DATA FOR THIS EXERCISE>
****
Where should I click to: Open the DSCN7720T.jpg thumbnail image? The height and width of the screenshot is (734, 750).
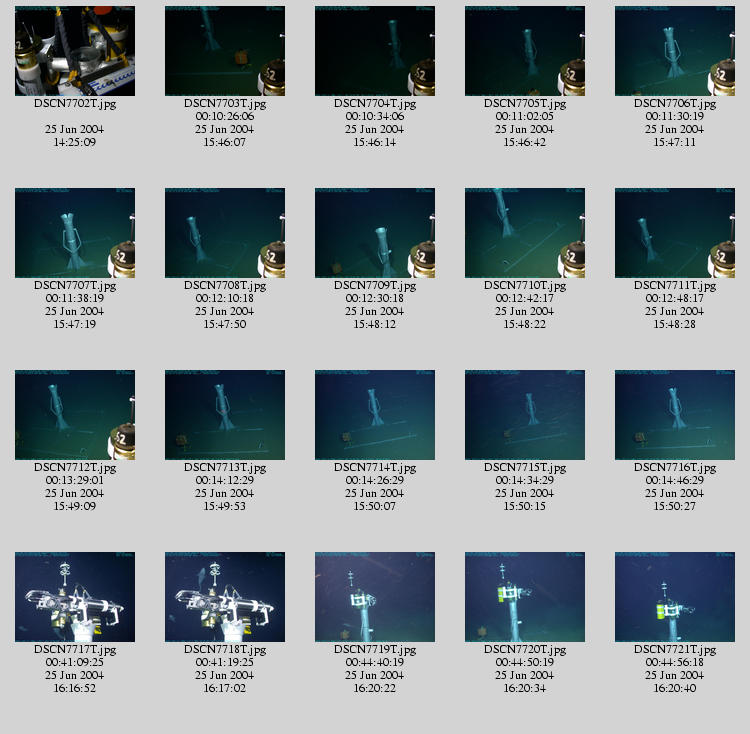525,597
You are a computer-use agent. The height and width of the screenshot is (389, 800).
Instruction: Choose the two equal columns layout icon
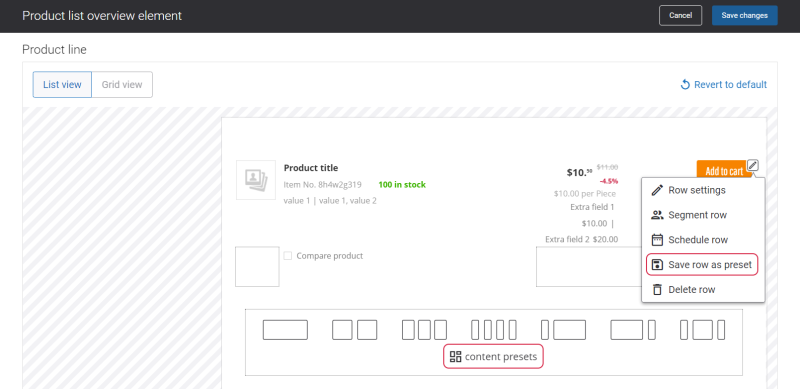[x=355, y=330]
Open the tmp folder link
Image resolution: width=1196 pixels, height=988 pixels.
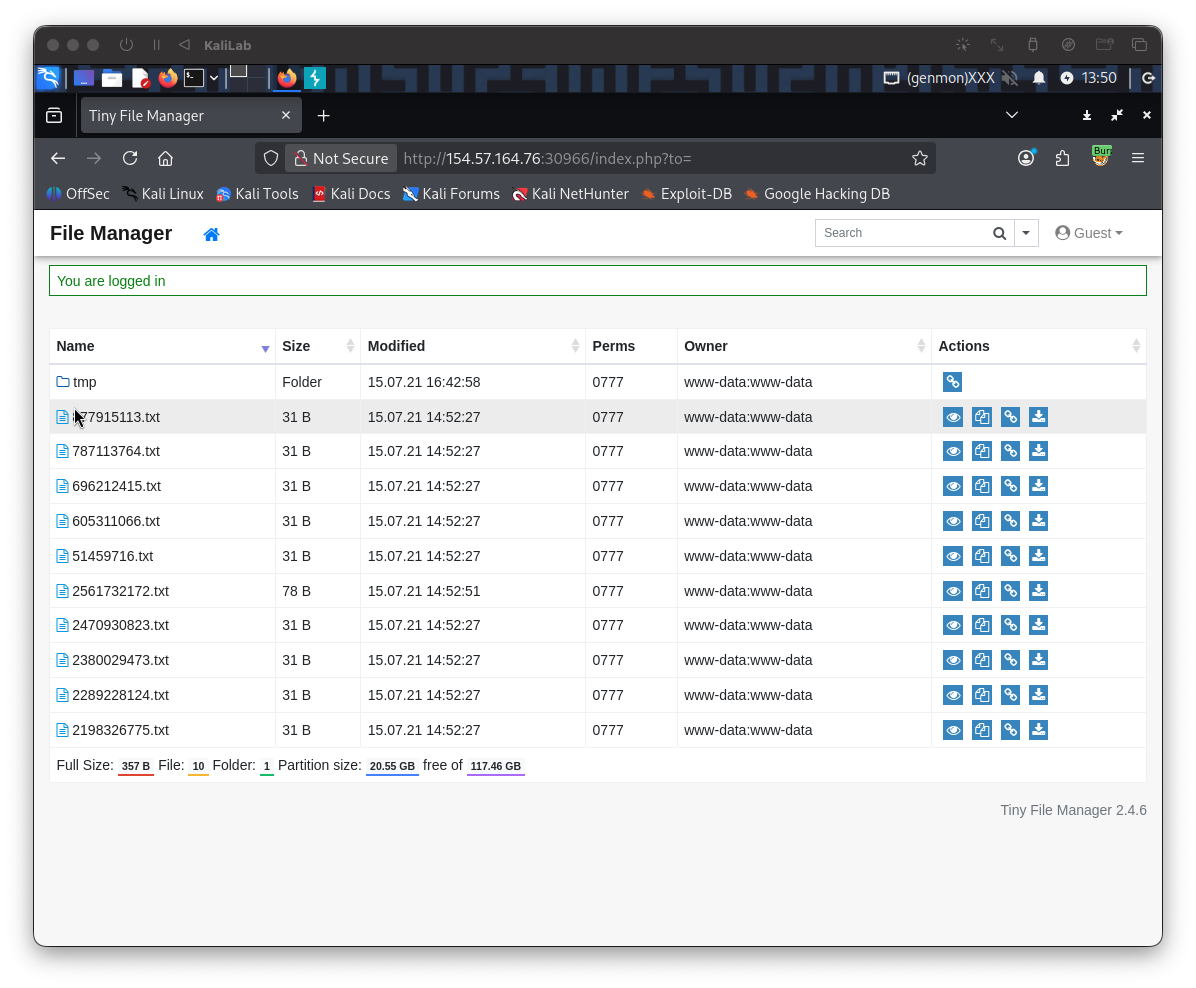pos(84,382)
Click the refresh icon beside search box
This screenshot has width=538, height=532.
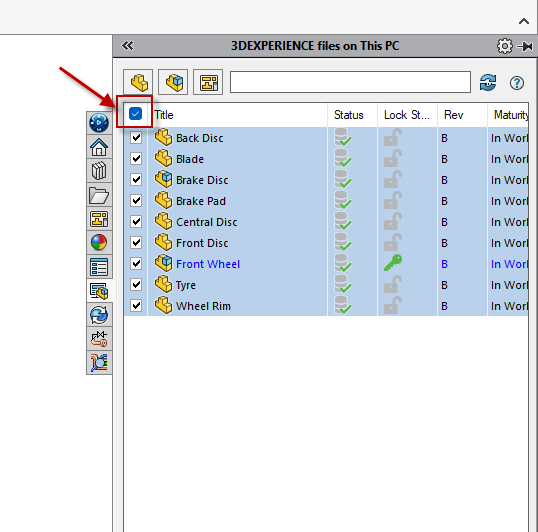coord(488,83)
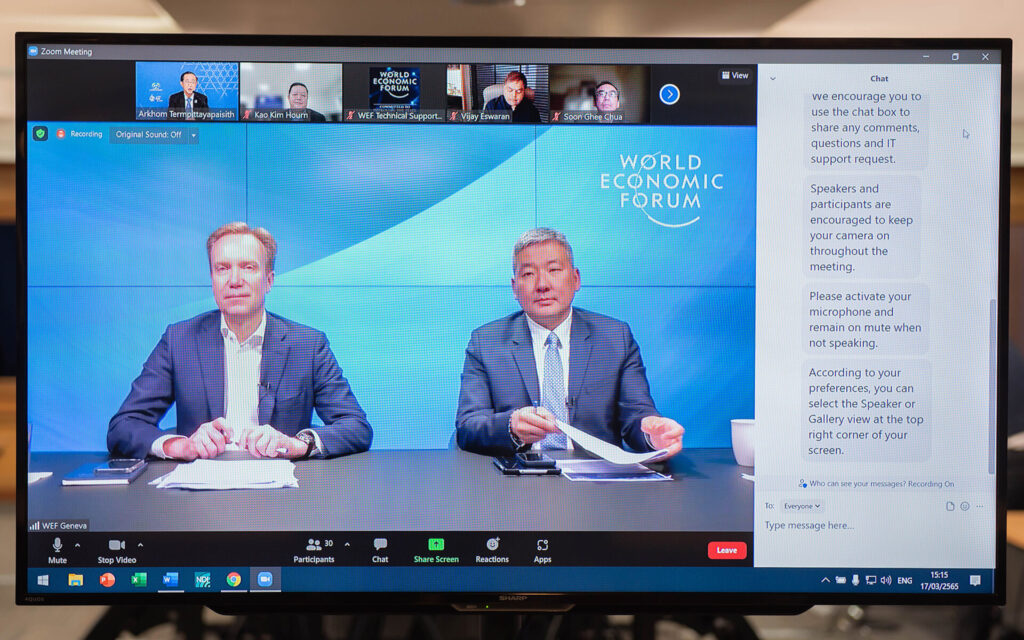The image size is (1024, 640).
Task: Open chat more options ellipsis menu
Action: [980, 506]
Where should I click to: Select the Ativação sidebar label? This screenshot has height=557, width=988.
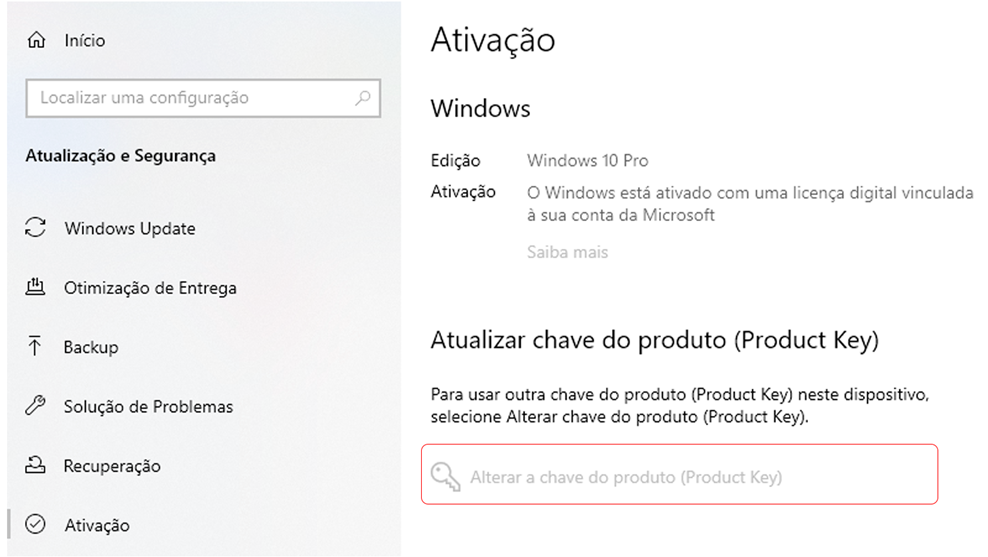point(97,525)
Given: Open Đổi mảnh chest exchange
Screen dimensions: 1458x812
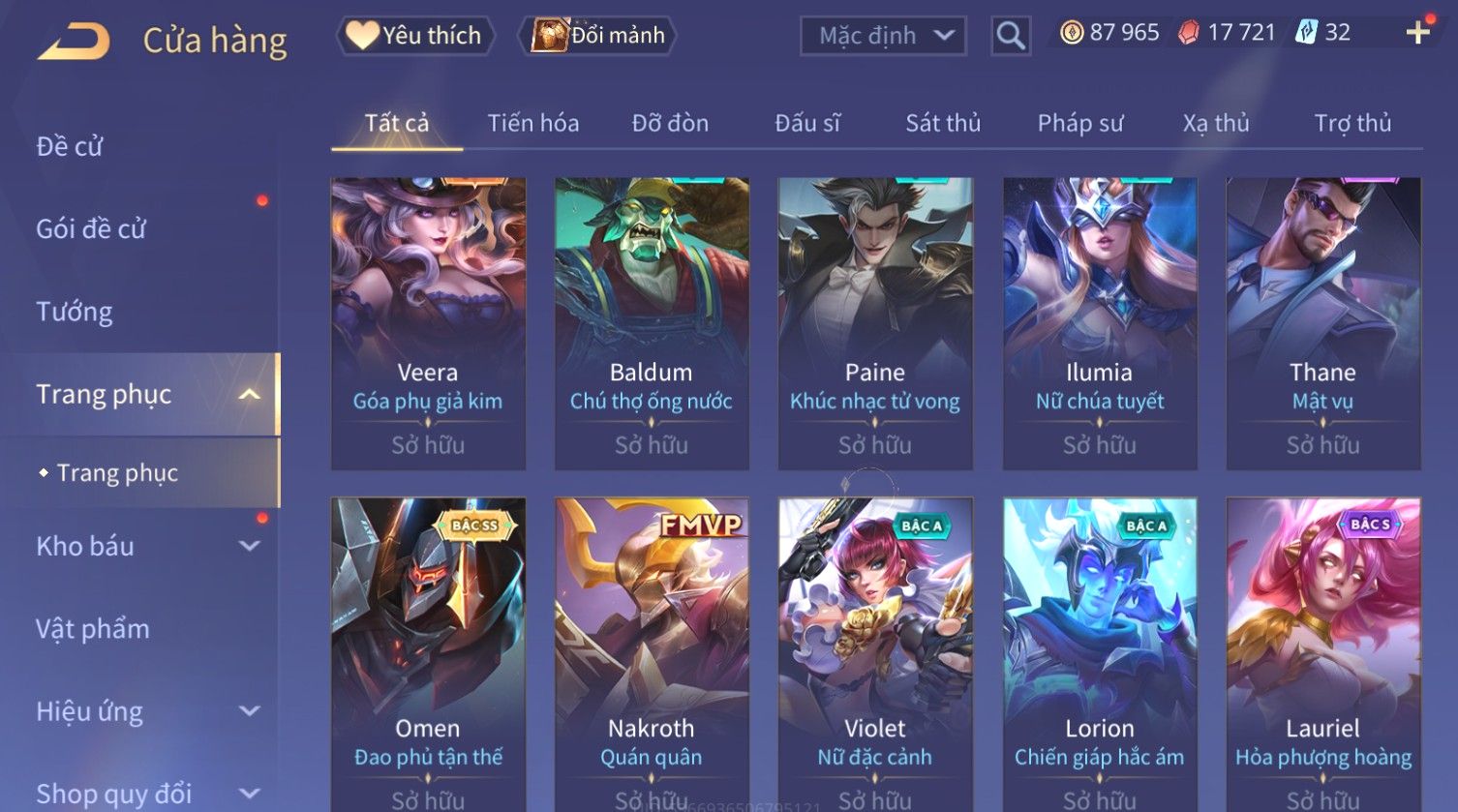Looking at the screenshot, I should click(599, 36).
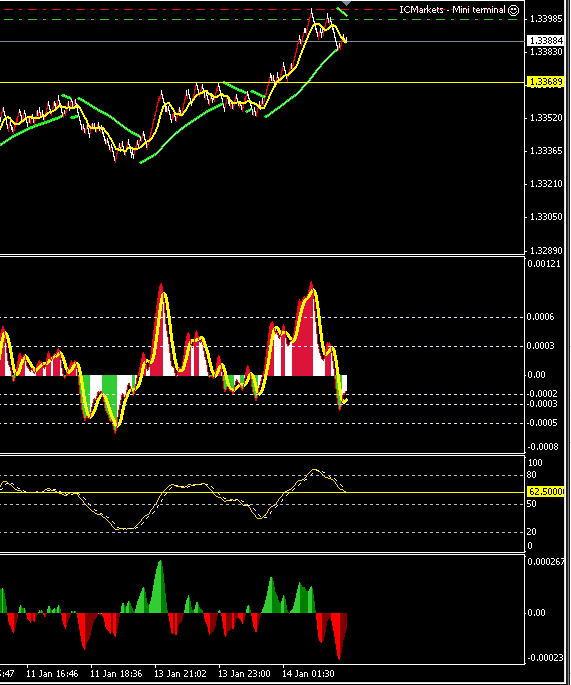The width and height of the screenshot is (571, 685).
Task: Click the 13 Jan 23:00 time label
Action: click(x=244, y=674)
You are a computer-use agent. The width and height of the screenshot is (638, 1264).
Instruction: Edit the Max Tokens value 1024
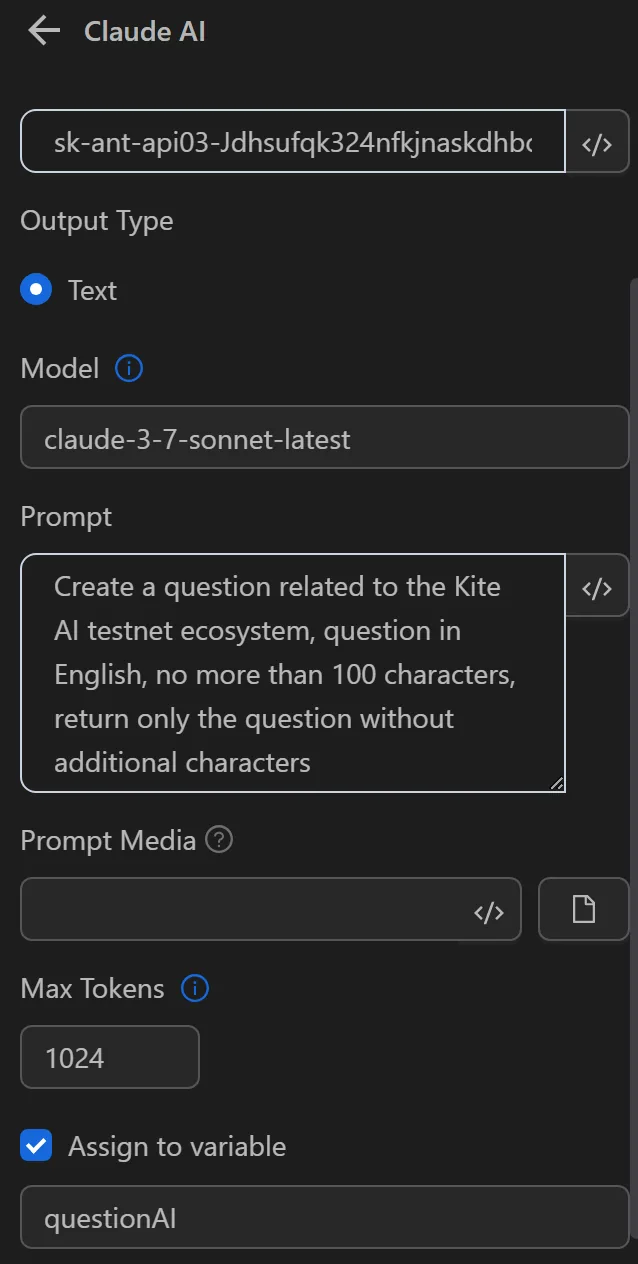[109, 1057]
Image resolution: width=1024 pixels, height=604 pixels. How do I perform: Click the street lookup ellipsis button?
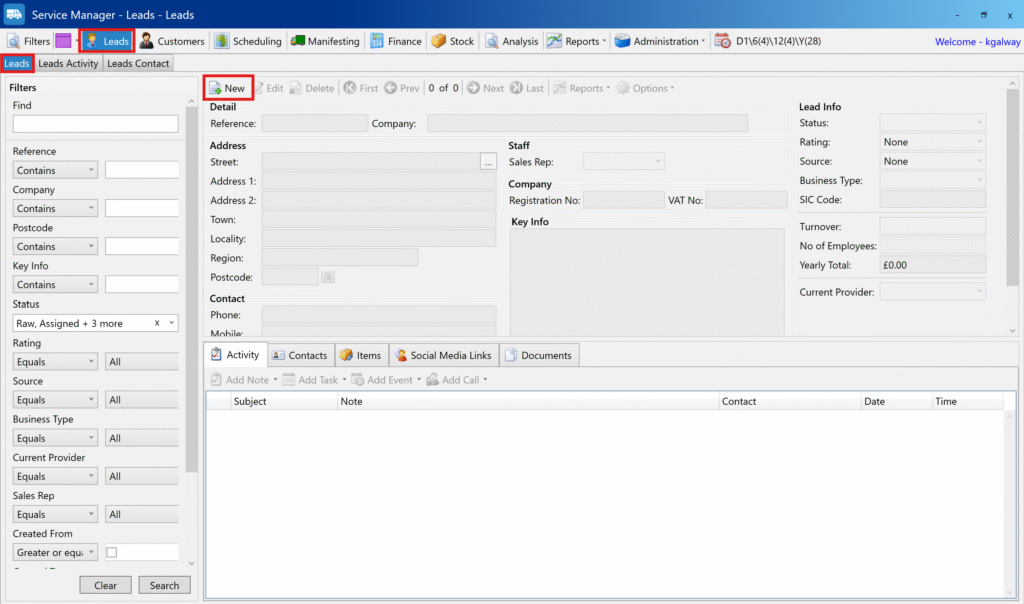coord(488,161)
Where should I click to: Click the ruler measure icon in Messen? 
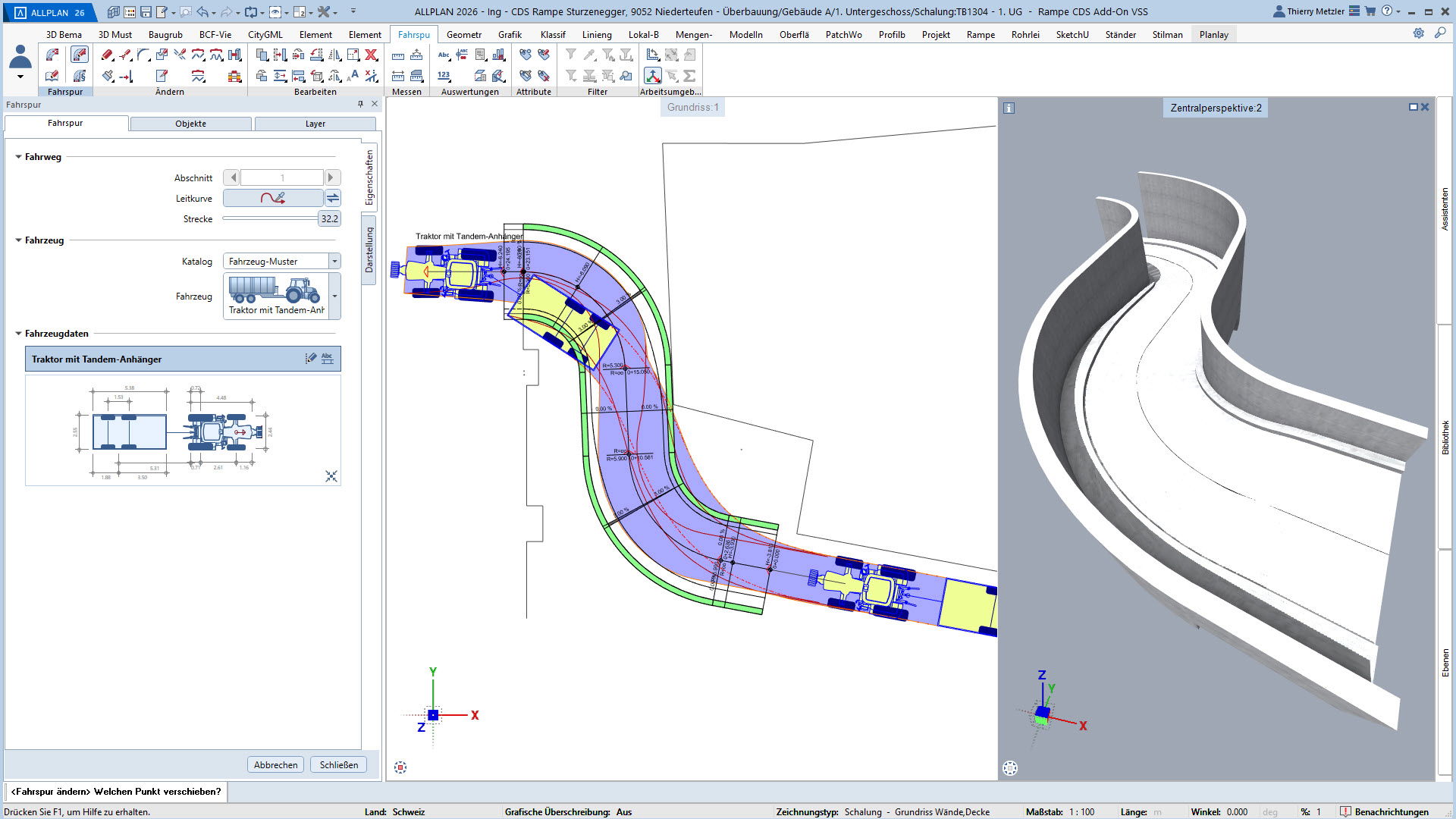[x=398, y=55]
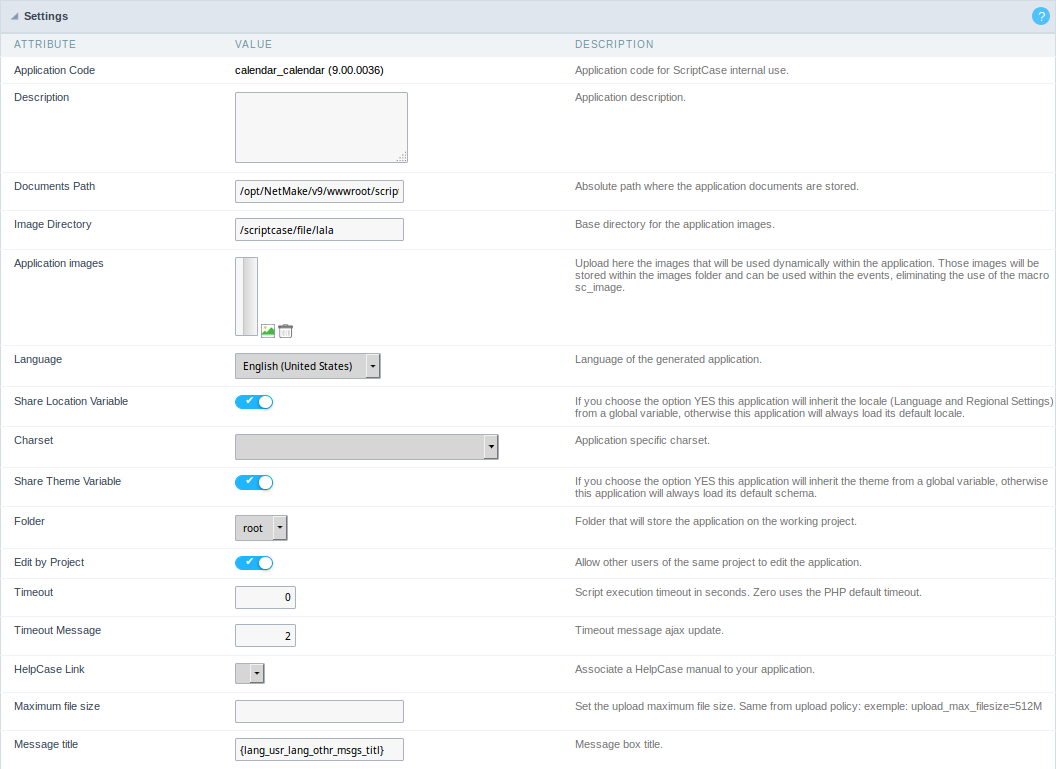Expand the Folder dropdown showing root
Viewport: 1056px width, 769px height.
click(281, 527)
****
THE EXERCISE> Can you give all of the material above again, swapping every "Where should I click to" for "Where do I click to" and changing nothing else, with the pictures left out?

WRITTEN SOLUTION>
Where do I click to: Open the DSCN7720T.jpg thumbnail image? The height and width of the screenshot is (734, 750).
525,597
You are a computer-use agent. The height and width of the screenshot is (389, 800).
Instruction: Choose the two equal columns layout icon
[x=355, y=330]
Open the tmp folder link
Image resolution: width=1196 pixels, height=988 pixels.
pos(84,382)
Click the refresh icon beside search box
This screenshot has width=538, height=532.
coord(488,83)
The image size is (1024, 640).
Task: Open chat more options ellipsis menu
Action: [980, 506]
Where do I click to: Select the Ativação sidebar label? This screenshot has height=557, width=988.
point(97,525)
Given: Open Đổi mảnh chest exchange
Screen dimensions: 1458x812
Looking at the screenshot, I should click(599, 36).
The width and height of the screenshot is (571, 685).
Task: Click the 13 Jan 23:00 time label
Action: click(x=244, y=674)
You are a computer-use agent. The width and height of the screenshot is (638, 1264).
Instruction: Edit the Max Tokens value 1024
[109, 1057]
Image resolution: width=1024 pixels, height=604 pixels. How do I perform: Click the street lookup ellipsis button?
coord(488,161)
Where do I click to: Click the ruler measure icon in Messen? 
[x=398, y=55]
Expand the Folder dropdown showing root
Viewport: 1056px width, 769px height.
click(281, 527)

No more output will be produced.